Fragmento seleccionado:
····················

Por José Gandour @zonagirante
Este es un relato muy personal. Me sabrán disculpar. Gran parte de lo que escribiré en esta crónica es un cúmulo de recuerdos entre Bogotá y Buenos Aires, a mediados de los años noventa. Comienzo esta nota, después de ver que la agrupación argentina Juana La Loca, liderada por Rodrigo Martín, sigue su gira por los treinta años de su primer larga duración llamado Electronauta. La verdad es que este disco fue publicado a finales de 1993, y por insistencia de un par de amigos, Iván y Felipe, quienes tenían su propia agrupación llamada Yuri Gagarin y los correcaminos, pude obtener una copia de este álbum. En ese momento yo vivía pegado a los audífonos escuchando muchas placas del sonido Madchester, ese que se propago al oeste de Inglaterra desde finales de los ochenta, con producciones notables como la primera publicación de The Stone Roses, Some Friendly de The Charlatans, y con cassettes unos años más viejos, con más ruido y procedente de Escocia, como Psycocandy, de The Jesus and Mary Chain. Todo lo que sabíamos de ese tipo de música venía lo que escuchábamos en Barbie, el bar al norte de la ciudad propiedad de Héctor Buitrago, de Aterciopelados, y de lo que cada uno veía en las revistas (físicas, nada virtual) que llegaban por ahí y que nos forzaban a aprender más inglés de lo esperado, como Raygun, Spin y NME (por cierto, Rolling Stone era demasiado «gringa» para nuestros gustos). Éramos ñoños, demasiado nerds en materia de sonidos, detestábamos muchas cosas de lo que sucedían en el rock bogotano, que, en general, era demasiado protocolar, demasiado purista y conservador. Pero, ¿era posible que alguien, de este lado del charco pudiera sostener proyectos similares a los de esa movida inglesa, sin morir en el intento?

····················

Descripción del ejercicio:
Responde, por favor, estas preguntas sobre la crónica de Juana La Loca:
(a) ¿Cuándo se publicó Electronauta?
(b) ¿Quién era el propietario del bar Barbie?
(c) ¿Qué revista resultaba demasiado «gringa» para sus gustos?

Muestra de datos:
····················

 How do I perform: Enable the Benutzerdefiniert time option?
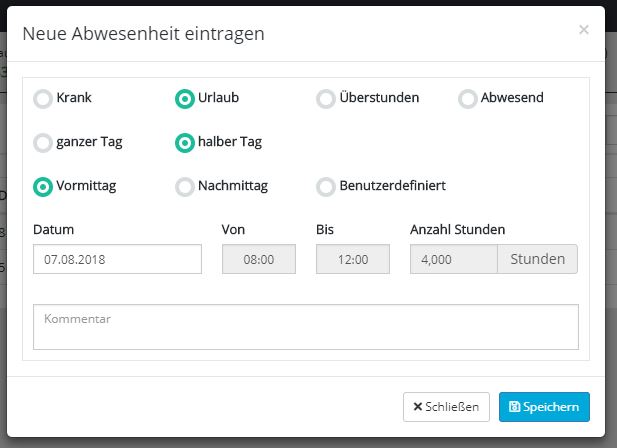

····················

Respuesta completa:
(a) A finales de 1993.
(b) Héctor Buitrago, de Aterciopelados.
(c) Rolling Stone.